Instructions for the task: Arrange every line of the records below as a numbered list, leaving out blank lines.

Data listing:

** begin **

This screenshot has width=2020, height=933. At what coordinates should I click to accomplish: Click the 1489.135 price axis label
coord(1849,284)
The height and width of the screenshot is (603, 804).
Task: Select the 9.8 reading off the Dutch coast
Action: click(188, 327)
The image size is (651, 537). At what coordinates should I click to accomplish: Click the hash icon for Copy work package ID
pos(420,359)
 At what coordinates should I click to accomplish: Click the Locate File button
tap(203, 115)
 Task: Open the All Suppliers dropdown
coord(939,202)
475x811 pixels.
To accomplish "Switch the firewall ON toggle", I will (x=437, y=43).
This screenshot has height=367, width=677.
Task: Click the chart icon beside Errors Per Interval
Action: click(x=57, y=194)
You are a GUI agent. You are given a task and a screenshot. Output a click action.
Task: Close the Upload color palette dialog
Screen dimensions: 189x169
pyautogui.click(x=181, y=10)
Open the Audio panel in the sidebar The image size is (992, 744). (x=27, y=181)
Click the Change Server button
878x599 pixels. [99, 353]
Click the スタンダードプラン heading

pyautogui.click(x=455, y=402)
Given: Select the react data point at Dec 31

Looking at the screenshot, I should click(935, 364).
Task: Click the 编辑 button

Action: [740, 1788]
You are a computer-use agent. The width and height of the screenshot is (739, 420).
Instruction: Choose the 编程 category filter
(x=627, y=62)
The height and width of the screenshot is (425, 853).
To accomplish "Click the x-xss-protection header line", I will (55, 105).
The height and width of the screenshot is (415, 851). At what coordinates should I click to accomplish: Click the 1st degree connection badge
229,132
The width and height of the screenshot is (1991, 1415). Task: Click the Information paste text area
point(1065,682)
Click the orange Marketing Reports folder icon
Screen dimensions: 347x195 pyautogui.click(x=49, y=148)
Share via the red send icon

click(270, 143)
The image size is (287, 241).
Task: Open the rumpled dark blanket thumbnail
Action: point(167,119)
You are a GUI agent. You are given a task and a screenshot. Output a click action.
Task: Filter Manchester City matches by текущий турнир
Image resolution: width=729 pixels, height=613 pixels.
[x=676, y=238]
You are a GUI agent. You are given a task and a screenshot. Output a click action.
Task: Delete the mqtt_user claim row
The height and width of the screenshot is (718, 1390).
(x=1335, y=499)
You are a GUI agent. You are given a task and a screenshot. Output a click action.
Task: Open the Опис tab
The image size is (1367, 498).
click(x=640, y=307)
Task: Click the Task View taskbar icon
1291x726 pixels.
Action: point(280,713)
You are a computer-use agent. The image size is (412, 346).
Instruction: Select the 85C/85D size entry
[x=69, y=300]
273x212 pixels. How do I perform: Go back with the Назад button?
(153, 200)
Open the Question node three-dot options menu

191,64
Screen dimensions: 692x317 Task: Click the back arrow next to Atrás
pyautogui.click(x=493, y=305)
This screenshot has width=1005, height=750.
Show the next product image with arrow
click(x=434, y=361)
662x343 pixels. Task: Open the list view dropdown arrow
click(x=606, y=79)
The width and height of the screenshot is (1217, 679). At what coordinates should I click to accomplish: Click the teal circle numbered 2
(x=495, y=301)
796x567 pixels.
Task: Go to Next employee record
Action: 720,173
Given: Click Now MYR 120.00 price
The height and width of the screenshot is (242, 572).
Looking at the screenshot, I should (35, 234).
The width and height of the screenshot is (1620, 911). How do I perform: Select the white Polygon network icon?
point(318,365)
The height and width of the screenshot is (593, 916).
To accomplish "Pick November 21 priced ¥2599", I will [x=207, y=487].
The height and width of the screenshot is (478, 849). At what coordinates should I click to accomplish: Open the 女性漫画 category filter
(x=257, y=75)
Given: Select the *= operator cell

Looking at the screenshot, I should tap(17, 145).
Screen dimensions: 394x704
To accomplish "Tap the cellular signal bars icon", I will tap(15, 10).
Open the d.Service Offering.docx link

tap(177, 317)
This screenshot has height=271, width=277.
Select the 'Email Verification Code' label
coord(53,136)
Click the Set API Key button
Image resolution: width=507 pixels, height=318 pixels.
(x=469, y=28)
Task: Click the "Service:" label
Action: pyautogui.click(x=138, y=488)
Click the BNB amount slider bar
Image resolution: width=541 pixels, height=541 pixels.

** end **

Answer to the task:
1. This screenshot has width=2020, height=933. At what coordinates should I click to accomplish: Click the 1489.135 price axis label
2. coord(1849,284)
3. The height and width of the screenshot is (603, 804).
4. Task: Select the 9.8 reading off the Dutch coast
5. Action: click(188, 327)
6. The image size is (651, 537). At what coordinates should I click to accomplish: Click the hash icon for Copy work package ID
7. pos(420,359)
8.  At what coordinates should I click to accomplish: Click the Locate File button
9. tap(203, 115)
10.  Task: Open the All Suppliers dropdown
11. coord(939,202)
12. 475x811 pixels.
13. To accomplish "Switch the firewall ON toggle", I will (x=437, y=43).
14. This screenshot has height=367, width=677.
15. Task: Click the chart icon beside Errors Per Interval
16. Action: click(x=57, y=194)
17. You are a GUI agent. You are given a task and a screenshot. Output a click action.
18. Task: Close the Upload color palette dialog
19. Screen dimensions: 189x169
20. pyautogui.click(x=181, y=10)
21. Open the Audio panel in the sidebar The image size is (992, 744). (x=27, y=181)
22. Click the Change Server button
23. 878x599 pixels. [99, 353]
24. Click the スタンダードプラン heading
25. pyautogui.click(x=455, y=402)
26. Given: Select the react data point at Dec 31
27. Looking at the screenshot, I should click(935, 364).
28. Task: Click the 编辑 button
29. Action: [740, 1788]
30. You are a computer-use agent. The width and height of the screenshot is (739, 420).
31. Instruction: Choose the 编程 category filter
32. (x=627, y=62)
33. The height and width of the screenshot is (425, 853).
34. To accomplish "Click the x-xss-protection header line", I will (55, 105).
35. The height and width of the screenshot is (415, 851). At what coordinates should I click to accomplish: Click the 1st degree connection badge
36. 229,132
37. The width and height of the screenshot is (1991, 1415). Task: Click the Information paste text area
38. point(1065,682)
39. Click the orange Marketing Reports folder icon
40. Screen dimensions: 347x195 pyautogui.click(x=49, y=148)
41. Share via the red send icon
42. click(270, 143)
43. The image size is (287, 241).
44. Task: Open the rumpled dark blanket thumbnail
45. Action: point(167,119)
46. You are a GUI agent. You are given a task and a screenshot. Output a click action.
47. Task: Filter Manchester City matches by текущий турнир
48. Image resolution: width=729 pixels, height=613 pixels.
49. [x=676, y=238]
50. You are a GUI agent. You are given a task and a screenshot. Output a click action.
51. Task: Delete the mqtt_user claim row
52. The height and width of the screenshot is (718, 1390).
53. (x=1335, y=499)
54. You are a GUI agent. You are given a task and a screenshot. Output a click action.
55. Task: Open the Опис tab
56. The image size is (1367, 498).
57. click(x=640, y=307)
58. Task: Click the Task View taskbar icon
59. 1291x726 pixels.
60. Action: point(280,713)
61. You are a computer-use agent. The image size is (412, 346).
62. Instruction: Select the 85C/85D size entry
63. [x=69, y=300]
64. 273x212 pixels. How do I perform: Go back with the Назад button?
65. (153, 200)
66. Open the Question node three-dot options menu
67. 191,64
68. Screen dimensions: 692x317 Task: Click the back arrow next to Atrás
69. pyautogui.click(x=493, y=305)
70. This screenshot has width=1005, height=750.
71. Show the next product image with arrow
72. click(x=434, y=361)
73. 662x343 pixels. Task: Open the list view dropdown arrow
74. click(x=606, y=79)
75. The width and height of the screenshot is (1217, 679). At what coordinates should I click to accomplish: Click the teal circle numbered 2
76. (x=495, y=301)
77. 796x567 pixels.
78. Task: Go to Next employee record
79. Action: 720,173
80. Given: Click Now MYR 120.00 price
81. The height and width of the screenshot is (242, 572).
82. Looking at the screenshot, I should (35, 234).
83. The width and height of the screenshot is (1620, 911). How do I perform: Select the white Polygon network icon?
84. point(318,365)
85. The height and width of the screenshot is (593, 916).
86. To accomplish "Pick November 21 priced ¥2599", I will [x=207, y=487].
87. The height and width of the screenshot is (478, 849). At what coordinates should I click to accomplish: Open the 女性漫画 category filter
88. (x=257, y=75)
89. Given: Select the *= operator cell
90. Looking at the screenshot, I should tap(17, 145).
91. Screen dimensions: 394x704
92. To accomplish "Tap the cellular signal bars icon", I will tap(15, 10).
93. Open the d.Service Offering.docx link
94. tap(177, 317)
95. This screenshot has height=271, width=277.
96. Select the 'Email Verification Code' label
97. coord(53,136)
98. Click the Set API Key button
99. Image resolution: width=507 pixels, height=318 pixels.
100. (x=469, y=28)
101. Task: Click the "Service:" label
102. Action: pyautogui.click(x=138, y=488)
103. Click the BNB amount slider bar
104. Image resolution: width=541 pixels, height=541 pixels.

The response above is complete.